Au cœur de l’Anatolie, un peu à l’écart de cette fabuleuse région qu’on appelle la Cappadoce, se trouve une ville qui se nomme Hacıbektaş et dans laquelle Jacques Lacarrière situe l’intrigue de son très beau roman, La poussière du monde. Le tekke dont il est question est une maison soufie de prière pour les derviches, à l’intérieur de laquelle se pratique la sema, la cérémonie extatique au cours de laquelle ils tournent pour atteindre l’amour spirituel.
Mûrier, roses et colombes. Jardin, fontaine et mausolée.
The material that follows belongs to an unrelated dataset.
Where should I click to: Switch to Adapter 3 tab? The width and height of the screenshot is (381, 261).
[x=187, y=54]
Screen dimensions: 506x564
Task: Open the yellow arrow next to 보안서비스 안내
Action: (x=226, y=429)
Le tekké d’Haci Bektas donne le sentiment d’un univers en réduction. Dans la salle où se déroulaient prières et cérémonies rôdent encore le parfum du cuir — fragrance du berceau khorassien —, celui des fleurs et — l’ai-je imaginé ? celui des femmes qui étaient acceptées dans cette confrérie à l’égal des hommes, chose unique en pays d’Islam. Deux grands arcs ouvragés d’arabesques divisent la pièce en une aire de musique et, peut-être, de danse, et l’endroit où se tenaient, assis, les derviches et les auditeurs. Ordre. Lumière. Sérénité. Blancheur du Temps arrêté en son tournoiement. Dénuement du lieu. Aucun esprit sectaire ne put se déployer ici où régna un dieu sans atours ni ostentation, n’ayant d’autre vêture que la bure des étoiles, d’autre langage que les mélodies de ce monde. Sur les deux côtés de la cour principale se succèdent les cellules où méditaient les derviches après les séances communes. Venir en ce tekké pour y rester des heures, y écouter les bruits familiers de l’eau, du vent, des visiteurs. Y réfléchir et se sentir devenir transparent à soi-même.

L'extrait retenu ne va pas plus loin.